> [Selected excerpt]:
Start of Block
Pope Leo released his first major teaching document as Pope, an encyclical titled Magnifica Humanitas, which translates to “Magnificent Humanity.”
In it, he makes a bold, urgent call: AI must be “disarmed.” That’s a striking word choice. The Pope knows it, too.
“The word is strong, I know, but deliberately chosen because this moment needs words capable of attracting attention,” Leo said.
An Encyclical
An encyclical is technically a letter from the Pope to Catholic bishops around the world. But over the last several decades, these documents have become much more than that.
They are messages to all of humanity, not just Catholics. Think of it as the Vatican’s version of a major policy speech. World leaders read them, and journalists cover them.
This one is already generating serious buzz. Why? Because Leo didn’t just talk about AI in vague spiritual terms.
He named specific dangers. He pointed fingers at specific industries. And he connected modern technology to one of history’s darkest chapters: slavery.

Slavery Comparison
The most striking part of Magnifica Humanitas wasn’t about robots or chatbots. It was about slavery.
End of Block
> [Collected data entries]:
Start of Block
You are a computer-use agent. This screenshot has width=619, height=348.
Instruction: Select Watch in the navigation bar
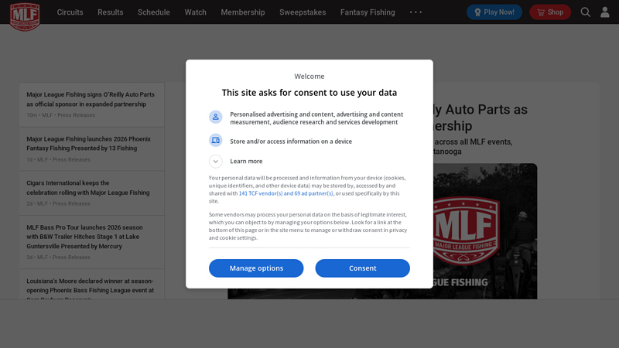(x=195, y=12)
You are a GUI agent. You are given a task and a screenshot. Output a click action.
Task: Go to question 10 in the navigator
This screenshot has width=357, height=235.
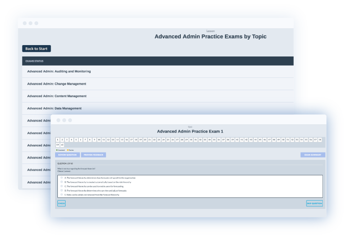click(x=99, y=139)
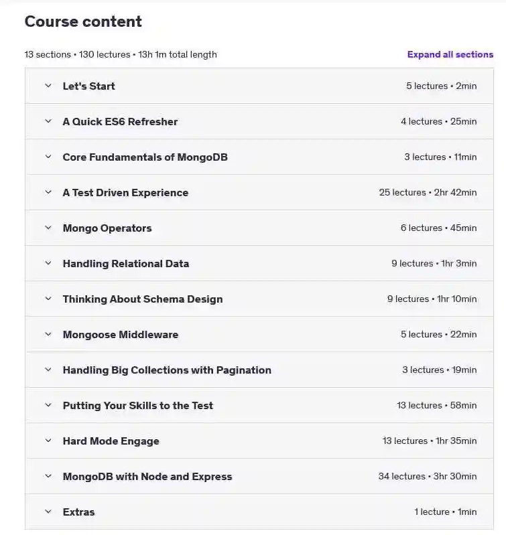Viewport: 506px width, 535px height.
Task: Click the Thinking About Schema Design title
Action: click(x=143, y=299)
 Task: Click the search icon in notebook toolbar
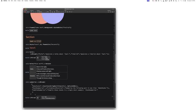coord(108,12)
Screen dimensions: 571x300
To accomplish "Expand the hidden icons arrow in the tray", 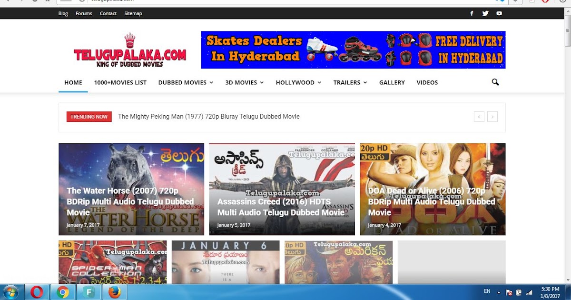I will click(x=498, y=291).
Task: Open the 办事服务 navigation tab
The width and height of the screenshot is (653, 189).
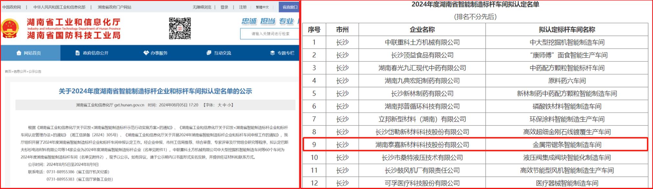Action: [x=159, y=53]
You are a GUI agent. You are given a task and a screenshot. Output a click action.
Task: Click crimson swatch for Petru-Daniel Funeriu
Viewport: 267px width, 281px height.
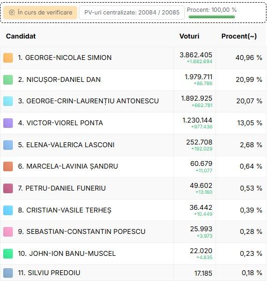tap(8, 188)
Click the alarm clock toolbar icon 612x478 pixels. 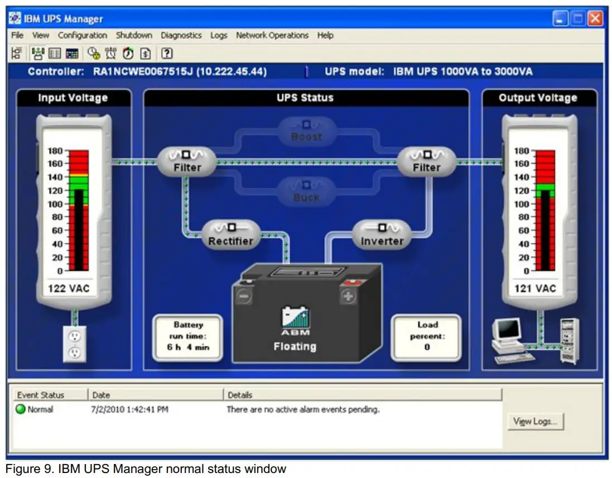click(x=110, y=53)
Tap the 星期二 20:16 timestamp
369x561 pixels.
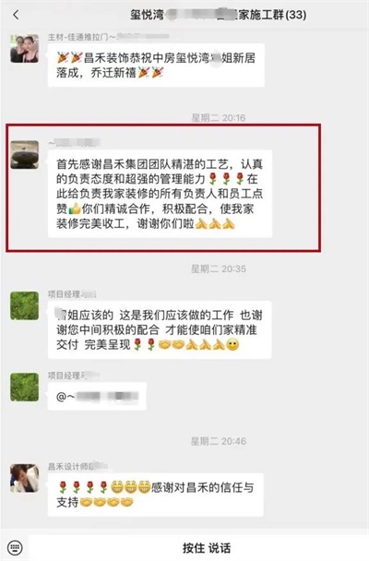coord(219,118)
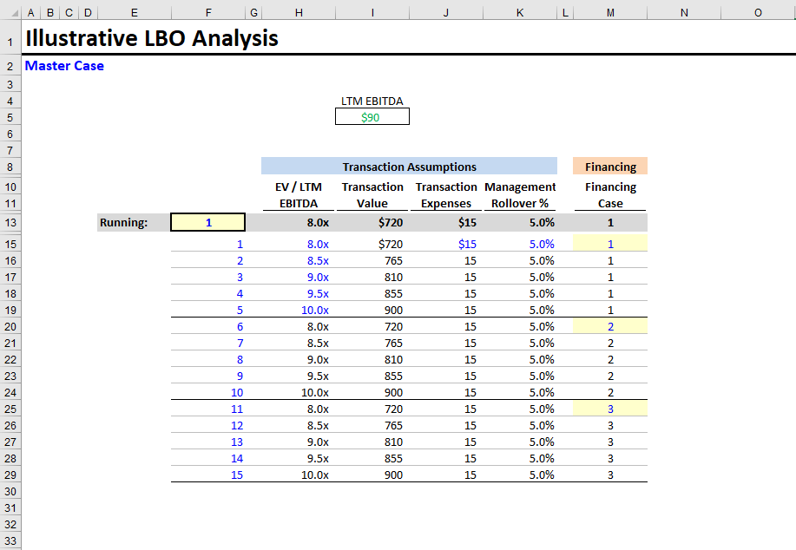This screenshot has height=550, width=796.
Task: Select the $720 Transaction Value in row 15
Action: coord(372,244)
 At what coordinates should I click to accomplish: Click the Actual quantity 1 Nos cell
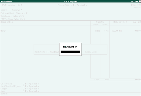click(97, 31)
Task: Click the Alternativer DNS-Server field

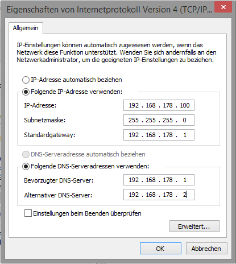Action: tap(159, 195)
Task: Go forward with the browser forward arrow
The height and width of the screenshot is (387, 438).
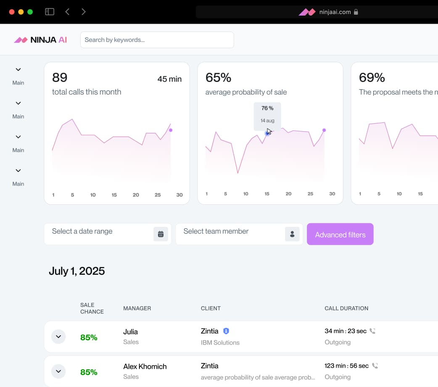Action: click(x=84, y=12)
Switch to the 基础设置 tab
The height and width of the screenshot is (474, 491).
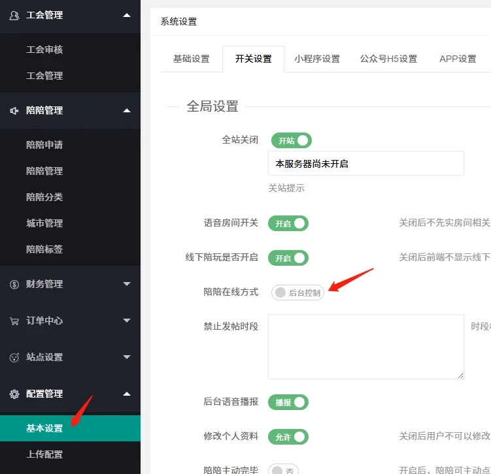click(x=191, y=59)
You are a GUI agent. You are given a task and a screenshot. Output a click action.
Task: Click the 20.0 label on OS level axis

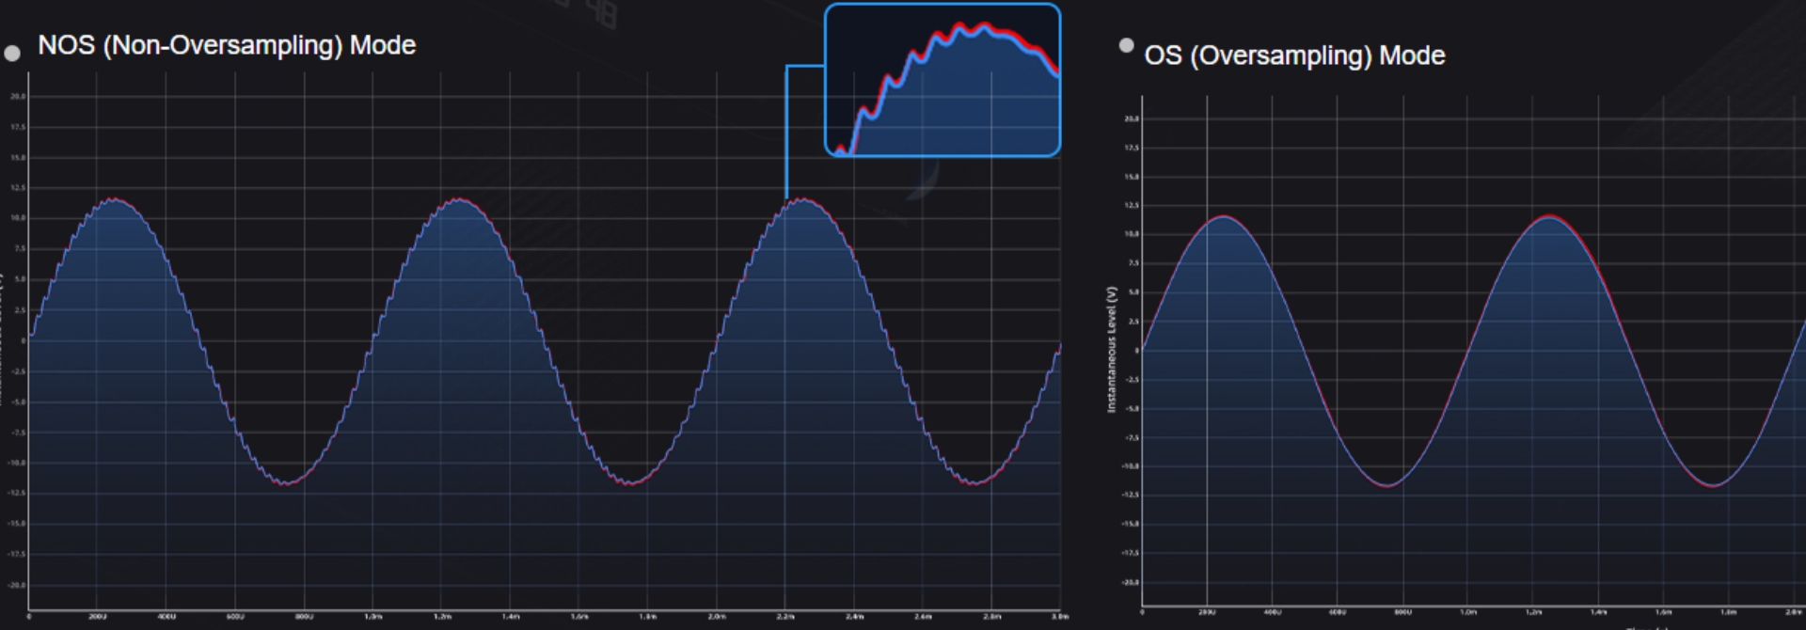[1131, 118]
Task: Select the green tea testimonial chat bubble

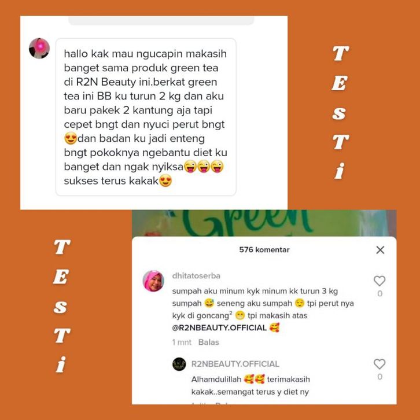Action: pos(146,117)
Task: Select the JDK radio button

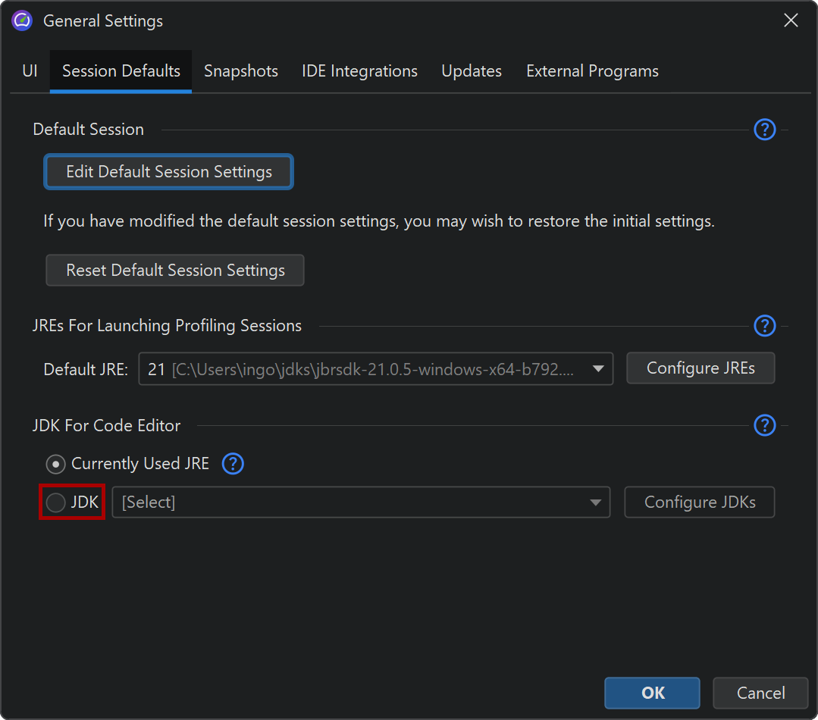Action: (55, 502)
End of Block
> [Exercise directions]:
Answer these questions from the article on Pope Leo's encyclical:
(a) What does the title Magnifica Humanitas translate to?
(b) To whom is an encyclical technically addressed?
(c) Which dark chapter of history did Leo connect modern technology to?

> [Answer below]:
(a) "Magnificent Humanity."
(b) Catholic bishops around the world.
(c) Slavery.